▶ _Set problem_
Copy out every row from the very first one through the line holding "Action: coord(73,81)", with both ends included and nothing changed.

--- start ---

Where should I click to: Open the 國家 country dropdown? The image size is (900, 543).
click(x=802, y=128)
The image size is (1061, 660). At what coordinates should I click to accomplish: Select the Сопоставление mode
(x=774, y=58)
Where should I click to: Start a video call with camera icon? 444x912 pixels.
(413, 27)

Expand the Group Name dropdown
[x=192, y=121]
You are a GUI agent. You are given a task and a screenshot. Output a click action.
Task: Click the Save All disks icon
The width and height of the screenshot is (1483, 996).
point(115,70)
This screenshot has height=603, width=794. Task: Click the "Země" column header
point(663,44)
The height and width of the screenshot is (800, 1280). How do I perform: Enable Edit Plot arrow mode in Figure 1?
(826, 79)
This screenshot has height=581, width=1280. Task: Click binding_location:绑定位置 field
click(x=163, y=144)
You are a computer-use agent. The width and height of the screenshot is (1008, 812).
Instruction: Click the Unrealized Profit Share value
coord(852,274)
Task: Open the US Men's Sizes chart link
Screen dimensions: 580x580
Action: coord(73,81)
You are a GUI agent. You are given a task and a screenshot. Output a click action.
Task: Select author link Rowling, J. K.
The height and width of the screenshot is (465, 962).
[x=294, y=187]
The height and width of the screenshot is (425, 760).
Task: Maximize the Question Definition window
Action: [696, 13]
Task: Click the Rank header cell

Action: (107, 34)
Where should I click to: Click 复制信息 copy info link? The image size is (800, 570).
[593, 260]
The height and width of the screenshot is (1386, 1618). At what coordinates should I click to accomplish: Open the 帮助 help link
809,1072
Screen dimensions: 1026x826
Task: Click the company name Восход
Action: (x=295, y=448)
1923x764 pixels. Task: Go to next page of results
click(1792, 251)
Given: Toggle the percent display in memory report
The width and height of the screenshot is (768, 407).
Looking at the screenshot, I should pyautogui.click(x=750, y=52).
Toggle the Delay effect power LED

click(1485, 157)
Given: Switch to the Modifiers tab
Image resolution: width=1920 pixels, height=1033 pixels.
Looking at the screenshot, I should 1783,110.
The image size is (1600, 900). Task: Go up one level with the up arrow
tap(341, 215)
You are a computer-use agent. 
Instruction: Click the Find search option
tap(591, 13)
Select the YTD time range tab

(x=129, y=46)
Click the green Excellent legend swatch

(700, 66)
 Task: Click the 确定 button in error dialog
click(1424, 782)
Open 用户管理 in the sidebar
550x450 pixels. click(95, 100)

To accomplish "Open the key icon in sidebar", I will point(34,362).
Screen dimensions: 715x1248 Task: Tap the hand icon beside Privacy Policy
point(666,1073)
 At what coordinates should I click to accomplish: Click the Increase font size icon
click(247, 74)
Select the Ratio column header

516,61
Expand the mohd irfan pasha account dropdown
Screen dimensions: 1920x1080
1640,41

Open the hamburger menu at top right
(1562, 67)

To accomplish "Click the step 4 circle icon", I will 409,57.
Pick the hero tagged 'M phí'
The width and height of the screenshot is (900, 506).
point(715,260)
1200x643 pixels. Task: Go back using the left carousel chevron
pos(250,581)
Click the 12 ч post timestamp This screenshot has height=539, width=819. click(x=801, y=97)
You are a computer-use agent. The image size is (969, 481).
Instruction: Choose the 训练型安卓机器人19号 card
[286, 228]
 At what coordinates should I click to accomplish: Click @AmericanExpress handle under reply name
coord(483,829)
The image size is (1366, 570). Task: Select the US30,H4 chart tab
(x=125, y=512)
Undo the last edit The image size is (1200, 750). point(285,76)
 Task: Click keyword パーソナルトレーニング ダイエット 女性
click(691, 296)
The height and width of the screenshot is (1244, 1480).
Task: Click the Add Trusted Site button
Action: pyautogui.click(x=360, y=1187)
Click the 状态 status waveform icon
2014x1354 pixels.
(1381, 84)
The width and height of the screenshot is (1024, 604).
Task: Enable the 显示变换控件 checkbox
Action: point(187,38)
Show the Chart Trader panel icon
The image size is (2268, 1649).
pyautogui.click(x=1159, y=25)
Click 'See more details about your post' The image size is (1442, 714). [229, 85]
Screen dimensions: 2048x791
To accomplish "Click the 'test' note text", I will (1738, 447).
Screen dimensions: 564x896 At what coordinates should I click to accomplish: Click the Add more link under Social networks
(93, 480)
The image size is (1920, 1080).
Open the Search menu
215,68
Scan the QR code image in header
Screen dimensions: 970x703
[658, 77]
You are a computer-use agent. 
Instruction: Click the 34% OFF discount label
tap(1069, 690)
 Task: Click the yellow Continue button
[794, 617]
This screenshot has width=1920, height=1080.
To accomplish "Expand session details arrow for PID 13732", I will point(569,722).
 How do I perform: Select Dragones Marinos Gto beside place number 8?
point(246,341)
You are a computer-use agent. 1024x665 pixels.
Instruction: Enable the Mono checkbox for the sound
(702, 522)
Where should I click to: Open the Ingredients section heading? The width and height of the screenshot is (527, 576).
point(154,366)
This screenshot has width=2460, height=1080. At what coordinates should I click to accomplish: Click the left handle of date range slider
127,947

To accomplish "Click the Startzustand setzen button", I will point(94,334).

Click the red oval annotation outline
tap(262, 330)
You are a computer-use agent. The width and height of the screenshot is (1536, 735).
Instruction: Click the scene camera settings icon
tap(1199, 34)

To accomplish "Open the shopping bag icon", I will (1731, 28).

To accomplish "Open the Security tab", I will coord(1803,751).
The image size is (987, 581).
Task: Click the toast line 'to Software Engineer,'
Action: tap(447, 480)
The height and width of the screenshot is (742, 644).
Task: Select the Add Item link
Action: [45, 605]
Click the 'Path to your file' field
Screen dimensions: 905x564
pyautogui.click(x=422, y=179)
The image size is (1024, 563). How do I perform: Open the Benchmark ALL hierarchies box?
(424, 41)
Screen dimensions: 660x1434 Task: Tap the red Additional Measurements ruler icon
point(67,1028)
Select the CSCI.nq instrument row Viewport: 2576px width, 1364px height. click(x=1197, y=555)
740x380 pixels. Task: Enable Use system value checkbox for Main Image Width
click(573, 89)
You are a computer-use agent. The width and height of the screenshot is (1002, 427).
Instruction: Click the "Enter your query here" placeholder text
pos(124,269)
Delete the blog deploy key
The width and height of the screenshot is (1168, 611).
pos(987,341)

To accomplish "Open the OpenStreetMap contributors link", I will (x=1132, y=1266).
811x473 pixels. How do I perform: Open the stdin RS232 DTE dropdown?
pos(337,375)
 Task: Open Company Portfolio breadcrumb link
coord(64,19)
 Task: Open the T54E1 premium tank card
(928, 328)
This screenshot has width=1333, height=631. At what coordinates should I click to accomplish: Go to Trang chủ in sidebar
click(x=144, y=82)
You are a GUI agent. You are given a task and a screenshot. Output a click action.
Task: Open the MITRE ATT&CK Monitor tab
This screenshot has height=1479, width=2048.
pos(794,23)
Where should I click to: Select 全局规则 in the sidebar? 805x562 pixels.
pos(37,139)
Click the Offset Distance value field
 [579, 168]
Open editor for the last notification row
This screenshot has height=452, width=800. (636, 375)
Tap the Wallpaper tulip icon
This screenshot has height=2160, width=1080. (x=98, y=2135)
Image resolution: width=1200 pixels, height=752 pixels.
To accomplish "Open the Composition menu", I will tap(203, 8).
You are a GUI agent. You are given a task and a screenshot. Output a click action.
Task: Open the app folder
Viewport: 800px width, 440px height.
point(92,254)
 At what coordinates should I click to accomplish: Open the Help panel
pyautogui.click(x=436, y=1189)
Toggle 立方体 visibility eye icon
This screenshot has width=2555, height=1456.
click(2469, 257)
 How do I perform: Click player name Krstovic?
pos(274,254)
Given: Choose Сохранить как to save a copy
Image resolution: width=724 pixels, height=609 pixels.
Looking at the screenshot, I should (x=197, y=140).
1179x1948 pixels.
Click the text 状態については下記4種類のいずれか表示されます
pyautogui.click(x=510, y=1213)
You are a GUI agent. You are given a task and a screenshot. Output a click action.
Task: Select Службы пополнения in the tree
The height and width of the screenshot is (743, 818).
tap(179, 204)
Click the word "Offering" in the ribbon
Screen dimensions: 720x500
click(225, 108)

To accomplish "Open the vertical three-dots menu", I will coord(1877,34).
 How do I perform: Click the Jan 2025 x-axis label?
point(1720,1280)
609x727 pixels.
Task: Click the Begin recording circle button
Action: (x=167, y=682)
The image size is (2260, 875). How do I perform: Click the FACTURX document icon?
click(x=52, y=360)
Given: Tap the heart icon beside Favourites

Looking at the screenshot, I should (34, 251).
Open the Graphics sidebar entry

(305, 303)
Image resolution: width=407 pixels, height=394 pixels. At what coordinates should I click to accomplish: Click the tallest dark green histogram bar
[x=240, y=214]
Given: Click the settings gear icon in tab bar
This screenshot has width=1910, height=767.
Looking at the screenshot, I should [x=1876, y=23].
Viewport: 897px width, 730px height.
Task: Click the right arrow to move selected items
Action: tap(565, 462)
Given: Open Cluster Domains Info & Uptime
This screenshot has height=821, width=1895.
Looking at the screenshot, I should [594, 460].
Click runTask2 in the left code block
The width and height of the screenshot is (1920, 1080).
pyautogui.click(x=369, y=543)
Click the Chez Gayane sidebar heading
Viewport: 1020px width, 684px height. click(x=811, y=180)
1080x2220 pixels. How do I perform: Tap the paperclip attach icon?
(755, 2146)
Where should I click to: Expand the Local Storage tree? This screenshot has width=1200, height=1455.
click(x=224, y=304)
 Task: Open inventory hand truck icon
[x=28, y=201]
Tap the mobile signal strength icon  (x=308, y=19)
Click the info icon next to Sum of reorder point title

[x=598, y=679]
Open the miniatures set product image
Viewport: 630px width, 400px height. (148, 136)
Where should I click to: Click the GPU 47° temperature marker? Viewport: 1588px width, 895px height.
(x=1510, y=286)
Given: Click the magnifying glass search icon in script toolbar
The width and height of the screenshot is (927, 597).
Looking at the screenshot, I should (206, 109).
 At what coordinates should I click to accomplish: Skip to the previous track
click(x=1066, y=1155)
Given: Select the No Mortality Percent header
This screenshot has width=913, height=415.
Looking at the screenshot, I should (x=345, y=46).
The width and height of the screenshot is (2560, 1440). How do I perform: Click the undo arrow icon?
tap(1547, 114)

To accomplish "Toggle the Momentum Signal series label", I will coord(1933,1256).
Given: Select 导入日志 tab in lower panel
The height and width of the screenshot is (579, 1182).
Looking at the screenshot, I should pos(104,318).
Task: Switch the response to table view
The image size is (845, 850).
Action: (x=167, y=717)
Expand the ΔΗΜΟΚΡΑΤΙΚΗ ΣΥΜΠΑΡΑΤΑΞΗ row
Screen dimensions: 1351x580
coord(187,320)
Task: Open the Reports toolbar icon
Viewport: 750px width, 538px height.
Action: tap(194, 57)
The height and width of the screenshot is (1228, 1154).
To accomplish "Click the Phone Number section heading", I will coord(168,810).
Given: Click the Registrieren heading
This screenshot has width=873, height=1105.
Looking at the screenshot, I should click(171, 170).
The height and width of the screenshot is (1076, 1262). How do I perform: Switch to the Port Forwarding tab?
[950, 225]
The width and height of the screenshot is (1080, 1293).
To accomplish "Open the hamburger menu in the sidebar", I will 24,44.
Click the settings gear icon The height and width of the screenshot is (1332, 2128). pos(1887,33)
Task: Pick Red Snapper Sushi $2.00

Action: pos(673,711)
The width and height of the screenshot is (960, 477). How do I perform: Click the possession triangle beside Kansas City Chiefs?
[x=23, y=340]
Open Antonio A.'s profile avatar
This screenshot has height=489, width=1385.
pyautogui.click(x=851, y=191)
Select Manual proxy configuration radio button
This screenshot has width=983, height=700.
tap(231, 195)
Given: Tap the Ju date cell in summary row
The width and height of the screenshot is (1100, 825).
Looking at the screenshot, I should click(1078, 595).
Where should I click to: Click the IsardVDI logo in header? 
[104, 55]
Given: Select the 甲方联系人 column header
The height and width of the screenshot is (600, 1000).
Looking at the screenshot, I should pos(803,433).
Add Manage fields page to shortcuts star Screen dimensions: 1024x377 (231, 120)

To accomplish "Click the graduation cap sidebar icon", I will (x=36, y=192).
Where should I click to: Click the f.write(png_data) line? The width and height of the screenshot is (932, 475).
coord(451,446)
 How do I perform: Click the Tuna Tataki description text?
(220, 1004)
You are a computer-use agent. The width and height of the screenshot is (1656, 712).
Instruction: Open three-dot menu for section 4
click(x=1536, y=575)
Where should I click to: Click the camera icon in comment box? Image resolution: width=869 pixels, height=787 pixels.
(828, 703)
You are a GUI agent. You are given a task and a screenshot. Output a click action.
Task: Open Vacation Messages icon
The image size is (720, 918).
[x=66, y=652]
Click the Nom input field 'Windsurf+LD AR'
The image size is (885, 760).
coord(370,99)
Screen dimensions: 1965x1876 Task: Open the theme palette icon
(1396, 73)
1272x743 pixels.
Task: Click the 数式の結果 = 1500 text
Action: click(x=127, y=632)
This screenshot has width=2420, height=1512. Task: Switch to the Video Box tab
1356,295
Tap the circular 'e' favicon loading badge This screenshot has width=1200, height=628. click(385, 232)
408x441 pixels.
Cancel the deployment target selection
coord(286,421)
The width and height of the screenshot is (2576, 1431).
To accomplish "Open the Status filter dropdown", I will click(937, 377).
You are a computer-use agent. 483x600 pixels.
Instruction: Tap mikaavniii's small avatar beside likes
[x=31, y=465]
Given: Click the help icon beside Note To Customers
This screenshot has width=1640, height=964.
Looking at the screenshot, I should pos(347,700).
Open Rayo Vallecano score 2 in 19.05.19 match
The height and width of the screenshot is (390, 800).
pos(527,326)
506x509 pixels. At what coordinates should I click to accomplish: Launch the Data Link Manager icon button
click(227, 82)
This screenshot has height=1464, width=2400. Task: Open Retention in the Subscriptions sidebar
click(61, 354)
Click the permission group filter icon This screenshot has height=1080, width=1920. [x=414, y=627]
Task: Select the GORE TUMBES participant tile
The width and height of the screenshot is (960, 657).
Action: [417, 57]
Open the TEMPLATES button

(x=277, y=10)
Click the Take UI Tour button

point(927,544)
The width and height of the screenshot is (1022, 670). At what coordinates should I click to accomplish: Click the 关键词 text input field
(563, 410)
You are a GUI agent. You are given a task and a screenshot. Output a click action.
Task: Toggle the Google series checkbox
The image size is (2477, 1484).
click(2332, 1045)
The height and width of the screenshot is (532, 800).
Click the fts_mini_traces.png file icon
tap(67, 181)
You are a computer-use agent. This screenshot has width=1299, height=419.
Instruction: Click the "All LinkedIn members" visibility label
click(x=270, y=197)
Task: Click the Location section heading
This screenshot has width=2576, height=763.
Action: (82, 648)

--- end ---

▶ _Correct result_
Where should I click to: Open the 國家 country dropdown? The image size is (900, 543).
click(x=802, y=128)
The image size is (1061, 660). At what coordinates should I click to accomplish: Select the Сопоставление mode
(x=774, y=58)
Where should I click to: Start a video call with camera icon? 444x912 pixels.
(413, 27)

Expand the Group Name dropdown
[x=192, y=121]
You are a GUI agent. You are given a task and a screenshot. Output a click action.
Task: Click the Save All disks icon
The width and height of the screenshot is (1483, 996).
point(115,70)
This screenshot has height=603, width=794. Task: Click the "Země" column header
point(663,44)
The height and width of the screenshot is (800, 1280). How do I perform: Enable Edit Plot arrow mode in Figure 1?
(826, 79)
This screenshot has height=581, width=1280. Task: Click binding_location:绑定位置 field
click(x=163, y=144)
You are a computer-use agent. The width and height of the screenshot is (1008, 812).
Instruction: Click the Unrealized Profit Share value
coord(852,274)
Task: Open the US Men's Sizes chart link
Screen dimensions: 580x580
Action: coord(73,81)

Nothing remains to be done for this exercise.